Data and code

Publish the data and code or it didn’t happen *

We have created the textbook as a complete package of text, code and data. While the textbook is available for money, code and data are free!

You can start exploration of the ecosystem around Gabors Data Analysis:

Below, we describe how to set up your system, get access to data and code, and replicate graphs and tables in the book.

Basic setup

Let us start with a simple way to store data and code on your computer. To ensure smooth sailing, you will need to create to folders on your computer, anywhere you like.

For the code: da_case_studies

For the data: da_data_repo

This setup is assumed for all the codes in R, Python and Stata.

Getting code

All the code that reproduces all the tables and graphs in the textbook is available freely to use.

Organization:

  1. Each case study has a separate folder.
  2. Within case study folders, codes in different languages are simply stored together.
  3. Some intermediary files (csv, rds) may be saved there, too.
  4. Output folders are created when you run the code

All codes in R, Python, and Stata should work well. We regularly make edits and updates to improve.
Check the Github repo for latest release

Option A: Download in one [advised]

The whole codebase for the textbook may be simply downloaded, currently we have the pre-release version, codename: v0.8.1-pre-release "Sweet and Full of Grace".

Steps

  1. Download it in a zipped file
  2. Unzip and rename da_case_studies

Option B: Fork and clone from Github [advanced]

Visit the Github page github.com/gabors-data-analysis/da_case_studies where the live version of the code is available.

Steps

  1. Sign up to Github
  2. Visit the Github page github.com/gabors-data-analysis/da_case_studies
  3. Fork the da_case_studies repository
  4. Clone to a local drive, name it da_case_studies

Getting data

Data is shared via a OSF project repository.
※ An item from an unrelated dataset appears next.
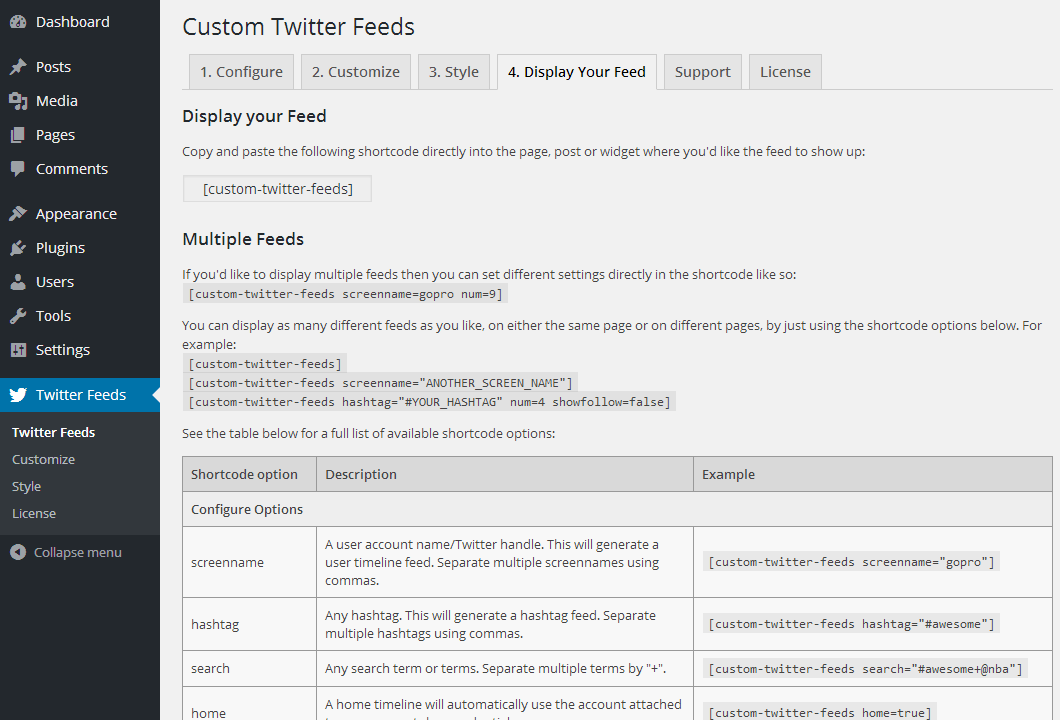This screenshot has height=720, width=1060.
Task: Click the Comments bubble icon
Action: click(18, 169)

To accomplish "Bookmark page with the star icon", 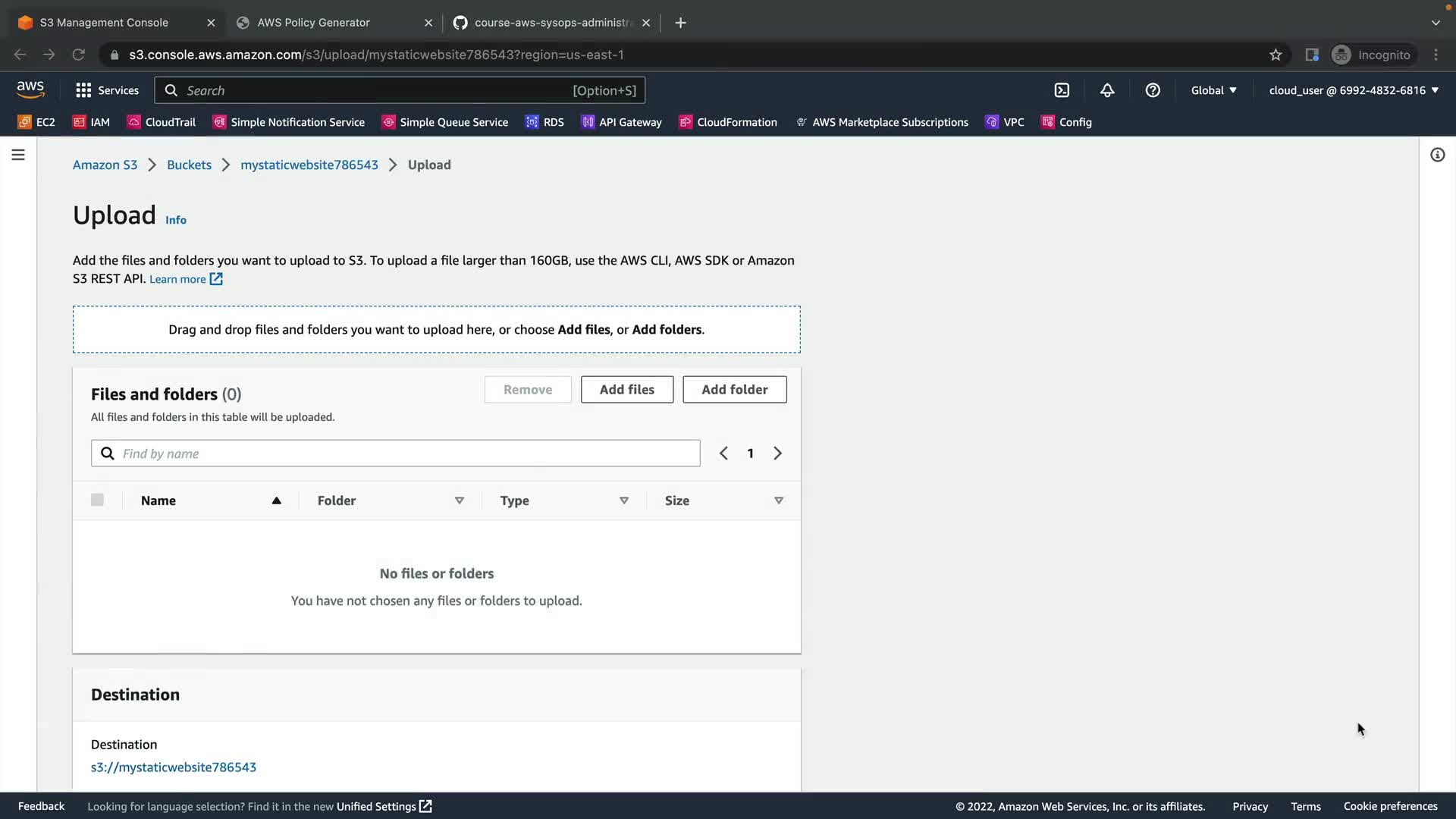I will pyautogui.click(x=1276, y=55).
Option A: download dataset folders [advised]

Steps

  1. Create a da_data_repo folder on your local computer.
  2. Visit the OSF project repository. You will see a list of datasets. You will need to download each dataset folder one by one.
  3. For each dataset, click on the OSF Storage(United States) or OSF Storage(Germany - Frankfurt) icon and download as zip.
  4. Extract from the zip, making sure that the folder name is exactly the same as in the OSF repository
  5. Repeat for all the datasets you need.
  6. Add the dataset folders to a da_data_repo folder to ensure all codes work smoothly.
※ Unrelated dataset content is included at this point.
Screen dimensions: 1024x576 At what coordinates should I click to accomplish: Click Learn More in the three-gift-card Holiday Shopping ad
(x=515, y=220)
Option B: Download the whole textbook material

You can download a single ZIP file that contains all datasets, with clean datasets only. This is for size considerations (the raw data are 20GB or so).

To get it just visit the da_data_repo site of our OSF repo, download, unzip and enjoy.

Option C: Directly open from script

At the same time, each dataset is a component and files may be directly opened from code. For example, with the hotel-europe dataset:

R: data1<-read.csv(url("https://osf.io/p6tyr/download"))

Python: pd.read_csv("https://osf.io/p6tyr/download")

Stata: import delimited "https://osf.io/p6tyr/download"

Really, really simple.

Setting up to run code

You will need install libraries and make some minor edits in some code bits. Tasks vary depending on the coding language. This textbook is coding language neutral. Our code is written in all three most widely used tools for data analysis. See our brief summary, so pick one and follow instructions!

How to set up for Stata?
How to set up for R?
How to set up for Python?

Some advice on learning to code

Differences in output

The graphs and results in the textbook come from R. However, most results and graphs should be the same when running from Stata or Python.

There could some differences across output from different languages.

  1. Graphs may vary as some settings vary. We made a great effort to reduce this as much as possible - sometimes adding more paramateres to graph making bits than we would normally do.
  2. Whenever there is any randomization in the background, results will indeed differ (example is cross-validation)
  3. Some minor differences are caused by variation in some defaults in some formula, such as degree of freedom (example is BIC)